| EXERCISE |
Transcribe word for word the part of the passage below on Wu's career that opens with the words containing "Upon graduation in" and closes with "join the Kuomintang.".

| DOCUMENT SECTION |
[Start of section]
Upon graduation in 1939, Wu worked as a junior designer at the Sino-American Central Aircraft Manufacturing Company in Leiyun (or Loiwing), Yunnan. In 1942, the aircraft factory was bombed by the Japanese and forced to move to Kunming, and Wu worked as an engineer at the Central Machinery Works. He was later dismissed from the factory for refusing to join the Kuomintang.

== Career in the United States ==
In 1943, Wu went to the United States to pursue graduate studies with financial support from his eldest sister, who was a doctor. He attended Carnegie Institute of Technology, where he earned his D.Sc. in physical metallurgy in 1948 and then worked as a post-doctoral researcher. From 1949 to 1950 he worked as an engineer for a naval research project in the Department of Material Science and Engineering of Syracuse University. He was elected a Fellow of the American Association for the Advancement of Science in 1950. Despite his career success, Wu was offended by the racism he experienced in the American society. He later recalled an incident when he was shopping at a high-end clothing store, the salesperson assumed he was a laundryman coming to pick up clothes for a customer.
[End of section]
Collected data
[Start of section]
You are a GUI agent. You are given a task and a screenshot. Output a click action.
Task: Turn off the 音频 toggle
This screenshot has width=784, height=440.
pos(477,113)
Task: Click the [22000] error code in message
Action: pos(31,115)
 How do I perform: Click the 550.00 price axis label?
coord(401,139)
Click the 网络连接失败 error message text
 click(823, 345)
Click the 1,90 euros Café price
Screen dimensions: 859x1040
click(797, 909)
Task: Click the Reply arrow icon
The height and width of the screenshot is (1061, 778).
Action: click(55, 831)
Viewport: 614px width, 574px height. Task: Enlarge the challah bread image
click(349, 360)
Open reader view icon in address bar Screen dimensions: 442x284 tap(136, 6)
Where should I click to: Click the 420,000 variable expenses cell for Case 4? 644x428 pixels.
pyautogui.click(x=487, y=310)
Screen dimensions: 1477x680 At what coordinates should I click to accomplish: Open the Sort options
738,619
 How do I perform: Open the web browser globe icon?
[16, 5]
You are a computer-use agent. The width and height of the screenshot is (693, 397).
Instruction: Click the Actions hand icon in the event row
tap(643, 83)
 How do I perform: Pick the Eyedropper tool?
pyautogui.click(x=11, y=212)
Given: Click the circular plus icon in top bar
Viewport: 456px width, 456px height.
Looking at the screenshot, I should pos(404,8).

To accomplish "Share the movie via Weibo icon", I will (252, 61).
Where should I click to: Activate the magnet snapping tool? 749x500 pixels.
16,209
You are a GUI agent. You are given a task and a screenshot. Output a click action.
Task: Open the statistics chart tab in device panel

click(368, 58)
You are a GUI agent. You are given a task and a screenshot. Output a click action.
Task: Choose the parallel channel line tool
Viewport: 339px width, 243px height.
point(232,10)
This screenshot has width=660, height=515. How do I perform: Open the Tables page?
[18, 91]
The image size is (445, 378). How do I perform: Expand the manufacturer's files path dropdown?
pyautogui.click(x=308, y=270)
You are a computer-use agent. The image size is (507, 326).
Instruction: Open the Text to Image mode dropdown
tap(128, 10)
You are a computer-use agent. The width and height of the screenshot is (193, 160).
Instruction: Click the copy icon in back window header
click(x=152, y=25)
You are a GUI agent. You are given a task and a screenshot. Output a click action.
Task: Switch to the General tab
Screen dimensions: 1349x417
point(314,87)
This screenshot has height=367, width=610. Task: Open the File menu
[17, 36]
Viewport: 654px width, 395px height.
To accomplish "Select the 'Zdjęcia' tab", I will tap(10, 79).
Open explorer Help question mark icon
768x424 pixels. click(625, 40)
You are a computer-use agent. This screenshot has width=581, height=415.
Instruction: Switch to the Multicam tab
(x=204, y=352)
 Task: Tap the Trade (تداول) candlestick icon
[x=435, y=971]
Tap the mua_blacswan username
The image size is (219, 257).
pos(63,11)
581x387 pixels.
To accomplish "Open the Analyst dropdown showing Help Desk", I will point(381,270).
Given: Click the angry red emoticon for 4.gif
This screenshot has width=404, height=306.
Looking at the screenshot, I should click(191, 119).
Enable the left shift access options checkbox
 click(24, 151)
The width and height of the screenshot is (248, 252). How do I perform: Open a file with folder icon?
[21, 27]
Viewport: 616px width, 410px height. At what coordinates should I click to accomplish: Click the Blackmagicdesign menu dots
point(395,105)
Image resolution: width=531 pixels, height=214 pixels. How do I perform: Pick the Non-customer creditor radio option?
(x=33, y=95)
[End of section]
| TASK SOLUTION |
Upon graduation in 1939, Wu worked as a junior designer at the Sino-American Central Aircraft Manufacturing Company in Leiyun (or Loiwing), Yunnan. In 1942, the aircraft factory was bombed by the Japanese and forced to move to Kunming, and Wu worked as an engineer at the Central Machinery Works. He was later dismissed from the factory for refusing to join the Kuomintang.